I was struck – not only because, as an obsessive cinemagoer myself, I recognised it – but by its apparent unerring prescience. After all, visionary director or not, the Tarkovsky of 25 years ago could barely have predicted the mobile phonecalls, instant messages, news feeds and twitter streams that would come to define our everyday experience. These are the conditions that lend his statement extra weight in a modern context: amidst the abundance of information and interaction, there is never a dull moment – but also never a spare one. Time itself begins to take on the guise of an increasingly precious commodity.

I feel as if my brain is slowly being trained out of its ability to concentrate, as if afflicted by some as-yet-unclassified modern form of ADHD. I don’t think I’ve finished a book since I left university – I’ve started lots, but always get impatient before the end, moving on to the next book, or article, or review, or email, or blog post, or podcast on the list. I can’t sit through a DVD without pausing it to get a drink, or answer a text, or look up the film on IMDb. My own blog is written only at the dead of night, when it feels as if the rest of the world has stopped and finally there’s some time to use, space to think. I can’t remember the last time I was bored.

Amongst it all lies the oasis of calm that is cinema. Somehow, when those lights go down, normal life is brought to stop: there is literally nowhere to look but at the screen, nothing to do but give yourself over to the images it holds and adjust to the rhythms it suggests. As brilliantly shown by Christian Marclay’s The Clock (the exception that proves the rule) narrative film exists on its own temporal plane, unconnected to the minutes passing outside the auditorium or even the time experienced by the actors, directors and editors who create it. The best experiences leave you unaware of what day it is, or where you are, or how you got there – until suddenly the screen goes black, the credits roll and reality bursts back in.

In fact, I can remember the last time I was bored – it was undoubtedly in a cinema. But ‘boredom’ in this context is a rare luxury – ‘slow’ films like Archipelago or Meek’s Cutoff provide a pleasing respite, giving your eyes time to see and your brain time to process a depicted fictional circumstance, without the multiple stimuli normally competing in everyday life. At some points there might not be much actually happening on screen – but that’s ok. Thoughts can wander, images can linger and phrases resonate. You’re offered the chance to think about the world in a way the real world doesn’t often allow.

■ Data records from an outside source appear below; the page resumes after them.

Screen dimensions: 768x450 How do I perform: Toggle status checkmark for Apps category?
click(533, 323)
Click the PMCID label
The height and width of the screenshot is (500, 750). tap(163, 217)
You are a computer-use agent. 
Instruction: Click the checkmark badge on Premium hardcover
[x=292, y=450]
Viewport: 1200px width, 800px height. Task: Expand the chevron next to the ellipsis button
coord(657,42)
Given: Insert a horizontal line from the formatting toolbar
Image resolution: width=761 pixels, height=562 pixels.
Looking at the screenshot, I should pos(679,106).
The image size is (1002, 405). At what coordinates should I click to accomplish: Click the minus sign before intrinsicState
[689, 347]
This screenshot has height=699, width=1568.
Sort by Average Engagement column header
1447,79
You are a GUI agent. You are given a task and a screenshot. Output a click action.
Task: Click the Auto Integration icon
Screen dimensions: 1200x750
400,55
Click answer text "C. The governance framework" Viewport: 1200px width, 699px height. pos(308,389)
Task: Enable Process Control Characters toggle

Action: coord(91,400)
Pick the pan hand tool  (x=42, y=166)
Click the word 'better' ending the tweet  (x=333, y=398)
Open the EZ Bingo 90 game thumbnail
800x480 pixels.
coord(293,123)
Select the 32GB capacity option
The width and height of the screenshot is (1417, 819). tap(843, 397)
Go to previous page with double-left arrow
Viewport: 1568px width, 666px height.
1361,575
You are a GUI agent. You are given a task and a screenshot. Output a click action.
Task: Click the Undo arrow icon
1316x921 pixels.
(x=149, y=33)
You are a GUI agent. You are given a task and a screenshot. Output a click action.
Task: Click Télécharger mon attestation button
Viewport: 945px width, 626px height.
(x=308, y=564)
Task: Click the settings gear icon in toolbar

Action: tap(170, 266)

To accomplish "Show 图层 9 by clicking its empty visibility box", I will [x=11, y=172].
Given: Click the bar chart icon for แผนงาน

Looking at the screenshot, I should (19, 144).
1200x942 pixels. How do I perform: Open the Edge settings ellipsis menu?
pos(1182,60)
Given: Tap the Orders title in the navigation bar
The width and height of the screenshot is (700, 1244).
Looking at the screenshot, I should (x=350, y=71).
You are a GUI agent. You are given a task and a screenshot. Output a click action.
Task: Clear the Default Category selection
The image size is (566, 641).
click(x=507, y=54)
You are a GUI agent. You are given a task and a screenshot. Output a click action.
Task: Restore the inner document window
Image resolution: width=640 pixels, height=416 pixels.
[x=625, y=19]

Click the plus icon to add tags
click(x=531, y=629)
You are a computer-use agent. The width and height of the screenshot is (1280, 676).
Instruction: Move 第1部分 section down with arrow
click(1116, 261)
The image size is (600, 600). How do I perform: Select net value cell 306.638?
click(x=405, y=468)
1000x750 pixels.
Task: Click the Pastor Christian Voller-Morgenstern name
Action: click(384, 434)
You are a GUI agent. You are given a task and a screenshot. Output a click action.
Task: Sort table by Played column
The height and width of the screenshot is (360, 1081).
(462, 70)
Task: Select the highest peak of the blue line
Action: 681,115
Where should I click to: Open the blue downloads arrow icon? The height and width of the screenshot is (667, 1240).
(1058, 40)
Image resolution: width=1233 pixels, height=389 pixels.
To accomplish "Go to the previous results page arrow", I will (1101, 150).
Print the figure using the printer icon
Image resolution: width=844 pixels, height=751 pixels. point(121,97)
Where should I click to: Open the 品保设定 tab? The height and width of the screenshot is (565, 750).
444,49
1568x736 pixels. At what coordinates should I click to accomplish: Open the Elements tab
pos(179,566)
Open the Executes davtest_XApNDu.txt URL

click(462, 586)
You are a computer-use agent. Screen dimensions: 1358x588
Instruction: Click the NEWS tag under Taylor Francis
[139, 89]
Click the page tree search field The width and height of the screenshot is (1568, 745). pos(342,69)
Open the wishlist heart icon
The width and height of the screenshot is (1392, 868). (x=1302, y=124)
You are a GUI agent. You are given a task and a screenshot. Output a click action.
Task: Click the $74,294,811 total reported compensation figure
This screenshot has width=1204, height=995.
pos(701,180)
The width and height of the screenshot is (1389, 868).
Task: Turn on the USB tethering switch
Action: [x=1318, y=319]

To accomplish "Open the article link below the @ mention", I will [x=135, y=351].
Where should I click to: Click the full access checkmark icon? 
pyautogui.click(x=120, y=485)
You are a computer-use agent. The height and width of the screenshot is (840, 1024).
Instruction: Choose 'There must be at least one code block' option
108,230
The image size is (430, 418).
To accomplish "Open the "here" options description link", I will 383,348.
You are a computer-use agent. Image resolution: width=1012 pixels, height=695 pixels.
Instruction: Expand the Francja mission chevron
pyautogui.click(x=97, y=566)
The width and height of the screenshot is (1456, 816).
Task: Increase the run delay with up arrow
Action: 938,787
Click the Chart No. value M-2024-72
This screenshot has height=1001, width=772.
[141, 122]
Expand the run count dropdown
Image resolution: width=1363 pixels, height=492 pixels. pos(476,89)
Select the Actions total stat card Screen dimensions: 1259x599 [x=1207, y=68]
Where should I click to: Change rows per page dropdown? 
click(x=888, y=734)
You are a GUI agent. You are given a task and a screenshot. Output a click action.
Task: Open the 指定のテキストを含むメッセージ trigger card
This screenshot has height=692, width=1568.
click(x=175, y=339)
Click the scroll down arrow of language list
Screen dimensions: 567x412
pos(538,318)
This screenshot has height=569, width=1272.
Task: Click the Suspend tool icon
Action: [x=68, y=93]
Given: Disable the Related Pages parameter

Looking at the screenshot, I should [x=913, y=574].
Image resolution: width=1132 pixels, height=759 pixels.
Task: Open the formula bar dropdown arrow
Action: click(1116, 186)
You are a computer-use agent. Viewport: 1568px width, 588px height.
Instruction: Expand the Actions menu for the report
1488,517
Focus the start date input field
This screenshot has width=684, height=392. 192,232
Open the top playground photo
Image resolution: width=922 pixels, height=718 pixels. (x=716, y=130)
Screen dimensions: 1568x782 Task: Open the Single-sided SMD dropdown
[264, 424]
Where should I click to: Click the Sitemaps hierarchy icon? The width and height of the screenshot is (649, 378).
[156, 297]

Time lost or spent or not yet had. I think I’m discovering what it is that keeps drawing me back. There’s no decorum, and the performers can’t see you – so you can wear what you want and sit how you like without fear of showing a lack of respect. In that dark space you are, essentially, given your own little world in which to wallow – untempered pleasure, brought about through the marriage of physical comfort with gentle intellectual massage. I wonder if I’ll ever grow out of it, and come to a stage where the appeal begins to decline. It doesn’t feel like it at the moment.